Published 2022-11-15 06:00
Bob Weir has announced the impending special edition deluxe release of his beloved solo debut, "Ace", fittingly titled "Ace : 50th Anniversary Deluxe Edition", due on January 13th, 2023. Included in the 2 CD winter drop is a remastered new mix of the original 8 track album, as well as live recordings from Weir’s Radio City Music Hall performance on April 3rd, 2022.
On the same day as the CD drop, dead.net will offer the collection on custom high roller pearl white vinyl. Then, on February 3rd, 2023, they’ll provide a black vinyl version of the album. Weir’s updated collection was remixed by David Glasser and remastered through the work of Grammy award winning sound engineer Derek Featherstone.

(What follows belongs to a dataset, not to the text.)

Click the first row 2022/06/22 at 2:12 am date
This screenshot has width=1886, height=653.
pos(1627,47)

Included in the upcoming drop is the 2023 remastered mix of Weir’s original 1972 material, which features beloved numbers such as “Greatest Story Ever Told”, “Black Throated Wind”, “Walk In The Sunshine”, “Playing In The Band”, “Looks Like Rain”, “Mexicali Blues”, “One More Saturday Night” and “Cassidy”.

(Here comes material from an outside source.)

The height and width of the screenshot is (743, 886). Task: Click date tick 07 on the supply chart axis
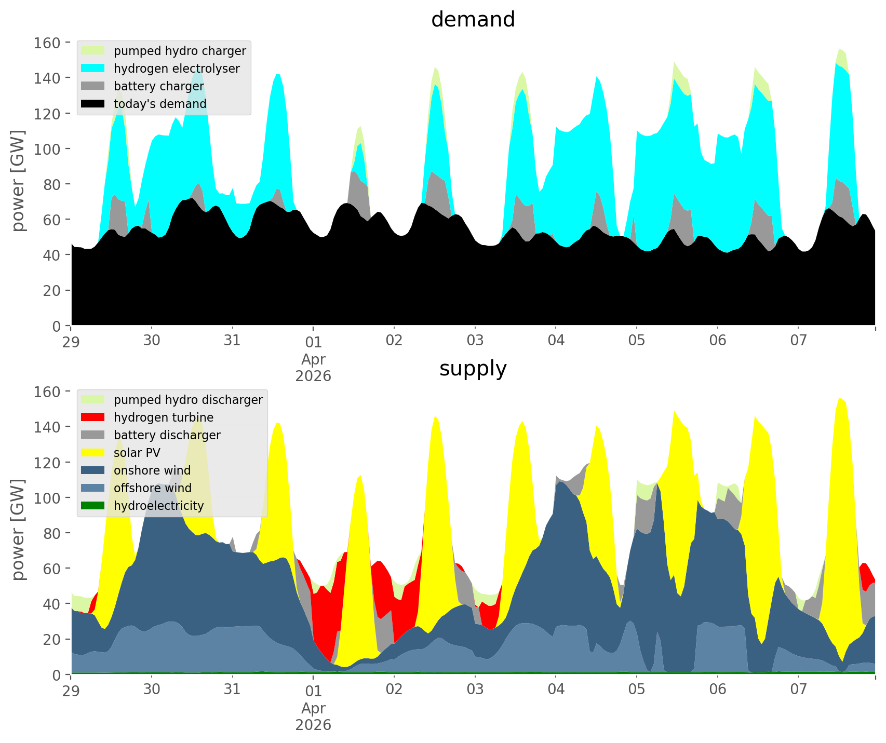[798, 690]
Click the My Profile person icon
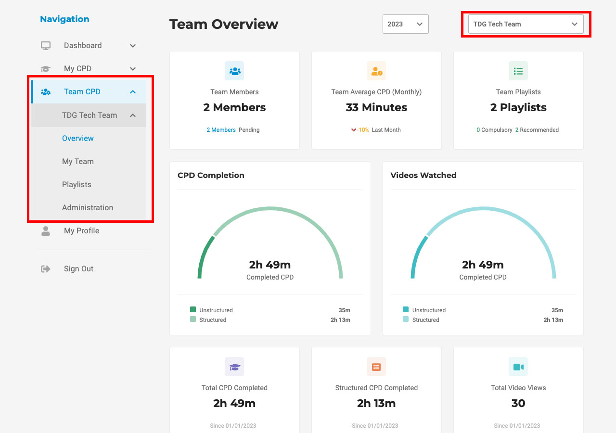Image resolution: width=616 pixels, height=433 pixels. (46, 231)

Moreover, disc 2, "Live At Radio City Music Hall, New York", boasts the same tracking list as "Ace", only live and featuring Weir’s 50th anniversary concert guests from his April 3 stand at Radio City Music Hall in New York, with Tyler Childers assisting on “Black-Throated Wind”, and Brittney Spencer adding her vocals to the breakup epic and emotionally infused “Looks Like Rain”.

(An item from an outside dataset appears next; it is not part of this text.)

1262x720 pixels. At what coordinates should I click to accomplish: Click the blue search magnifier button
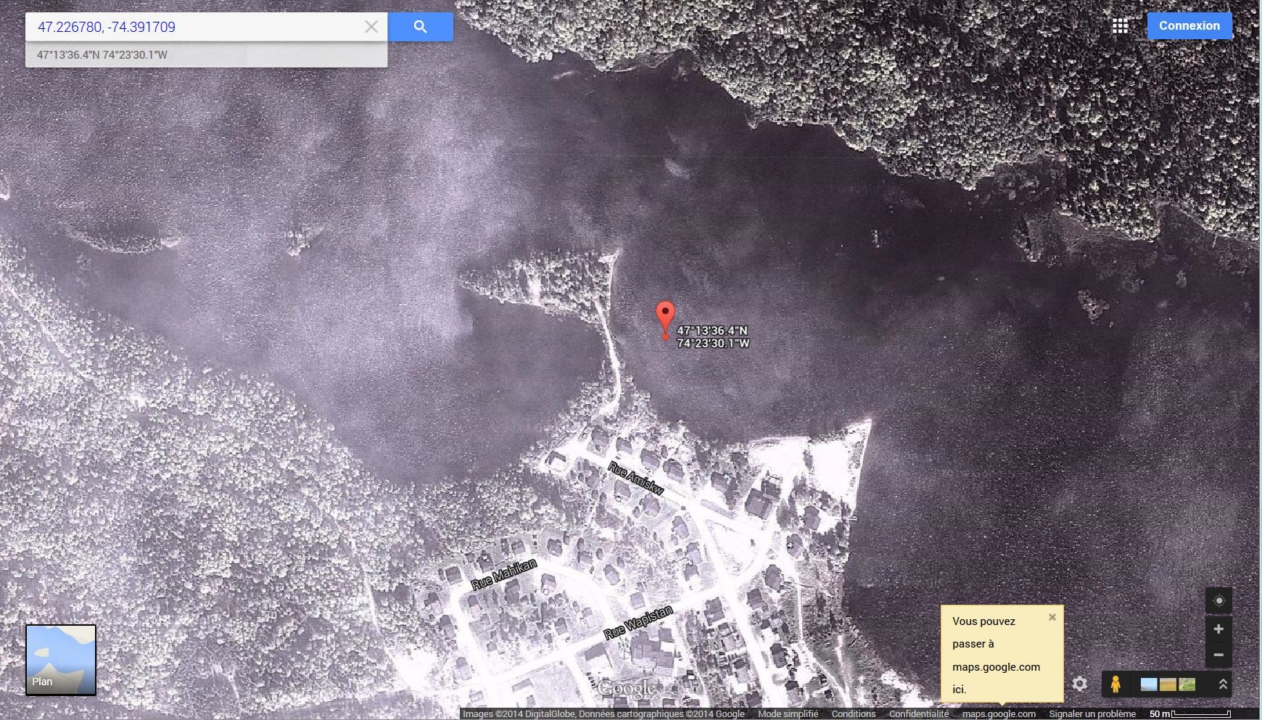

The new anniversary edition also includes liner notes written by Jesse Jarnow, co-host of The Good Ol’ Grateful Deadcast and author of 'Heads : A Biography of Psychedelic America'. In the notes, Jarnow looks back on the last 50 years of Weir’s career, which led to the imagined dream of integrating a strings and horns section into his live performances.
Jarnow offers, “By the time they played a pair of nights at New York’s Radio City Music Hall in April 2022 to celebrate the 50th anniversary of 'Ace', Bobby Weir & Wolf Bros featuring The Wolfpack had found their flow at the thrilling, porous border of improvisation and arrangement. In the eternal present tense of the Grateful Dead’s music, none of the songs had stopped evolving in the previous 50 years. At Radio City, everything was heard in its newest, and perhaps already outdated, incarnations, the evolutions acting as a progress report on the ensuing half century of Weir’s life, musical and otherwise”.